**Work request:** Nothing should appear in the answer except the lines below from the line containing "Task: Open the app launcher grid icon" through the line containing "This screenshot has", copied exactly, with pictures left out.

**Records:**
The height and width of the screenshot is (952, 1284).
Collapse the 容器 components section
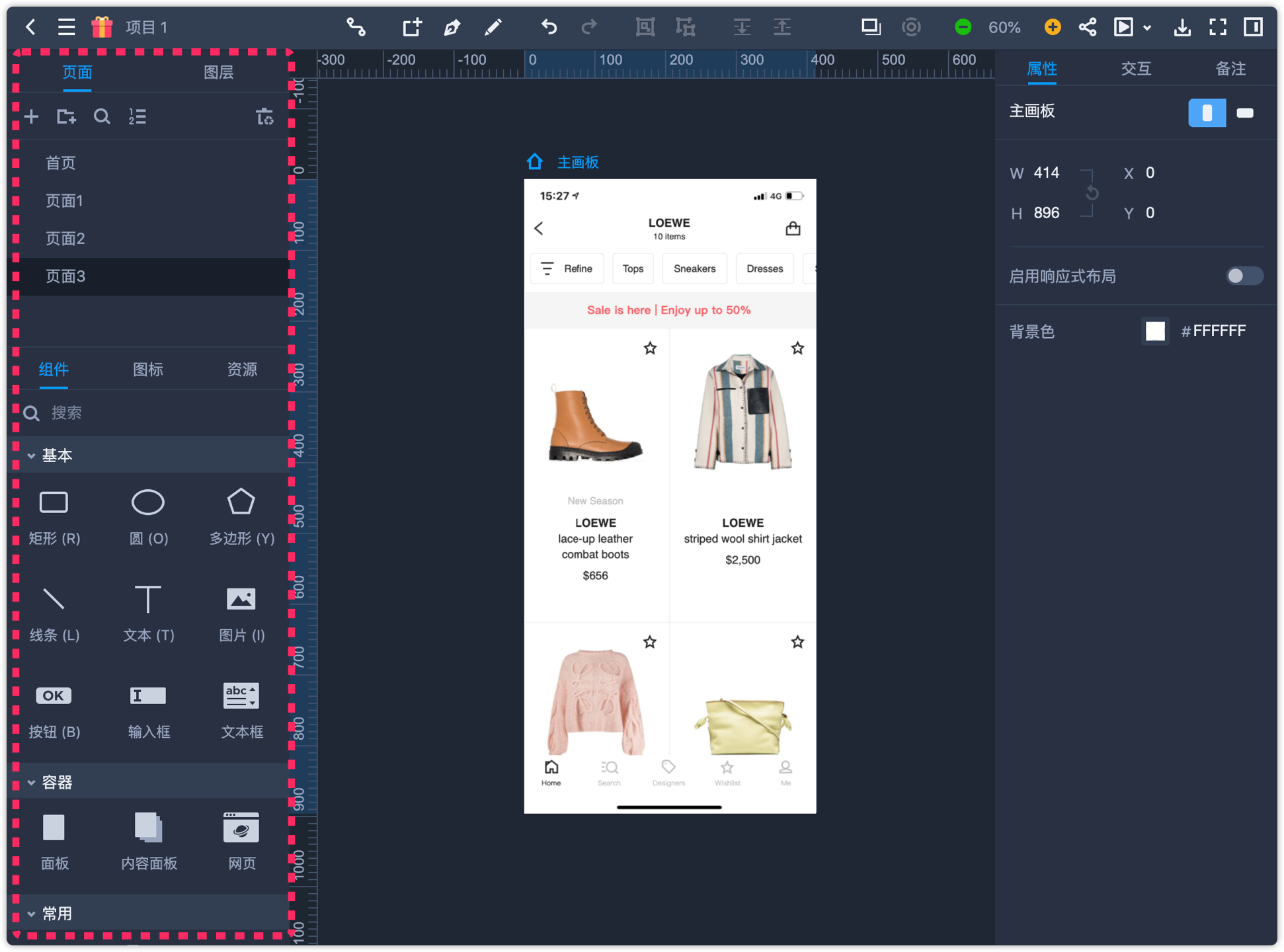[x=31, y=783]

...

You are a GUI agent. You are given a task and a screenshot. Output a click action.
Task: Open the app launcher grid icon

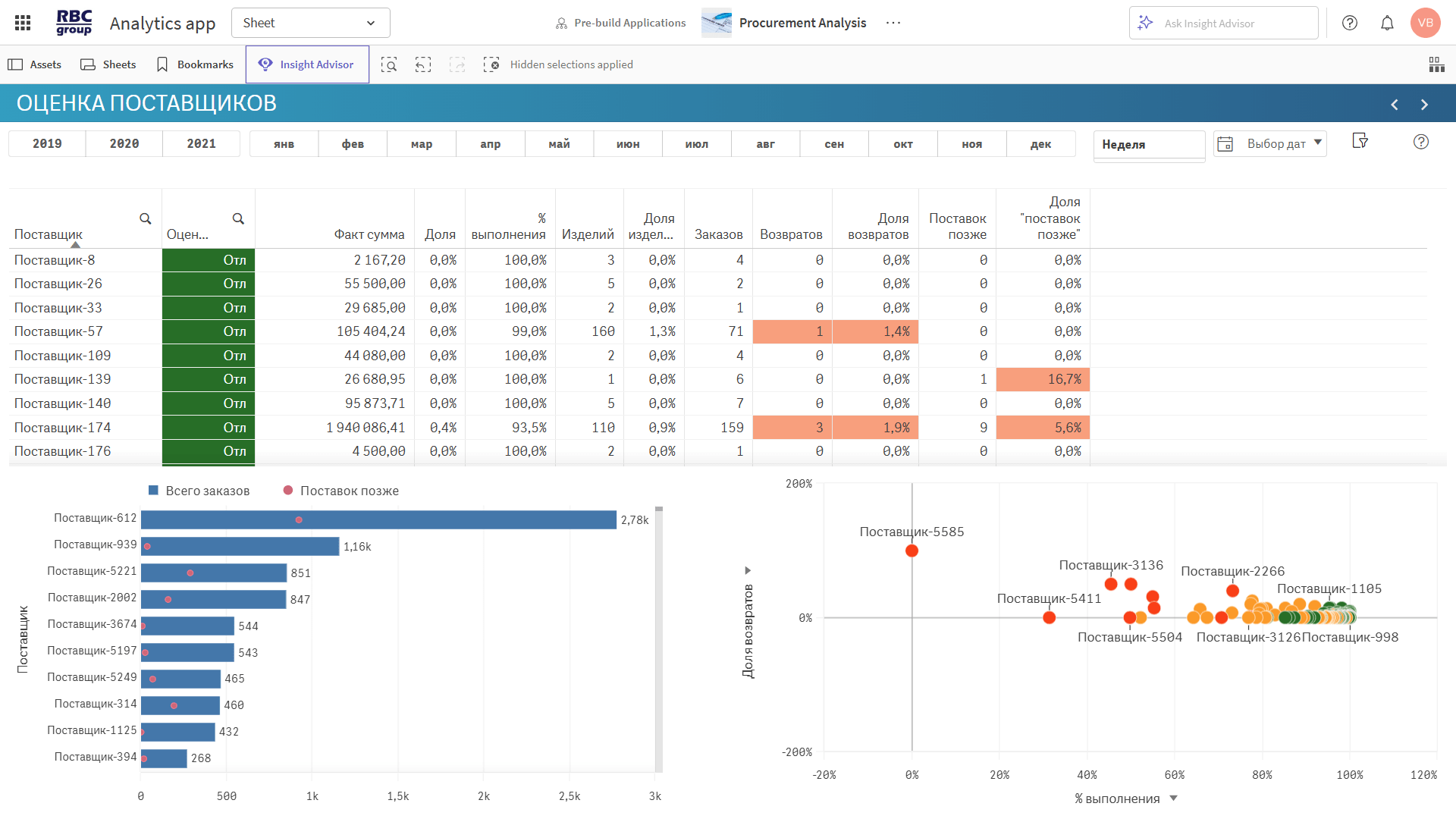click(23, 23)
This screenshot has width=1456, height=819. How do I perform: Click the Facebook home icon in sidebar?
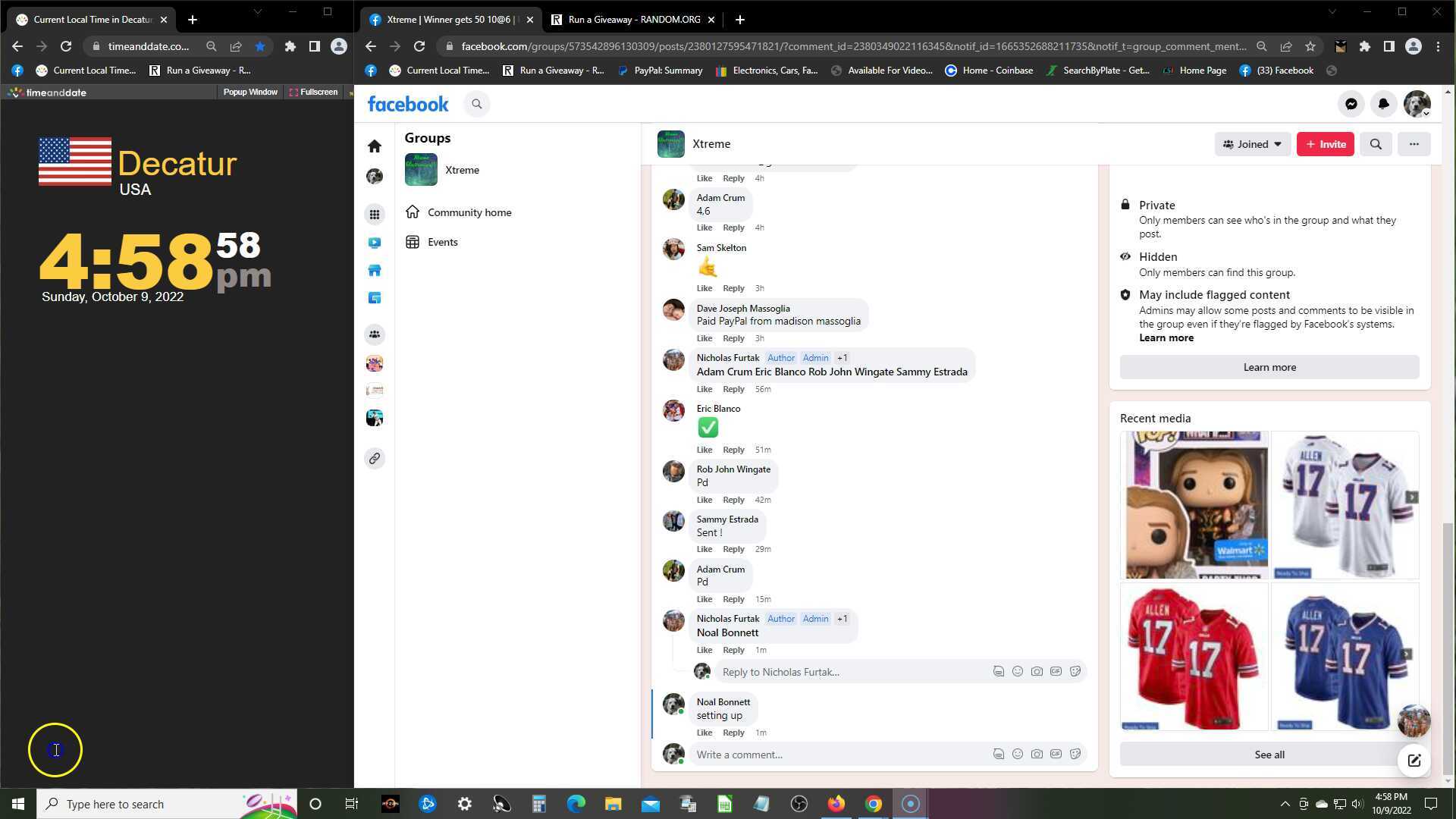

**Result for this task:**
Task: Open the app launcher grid icon

click(23, 23)
This screenshot has width=1456, height=819. How do I perform: Click the Facebook home icon in sidebar?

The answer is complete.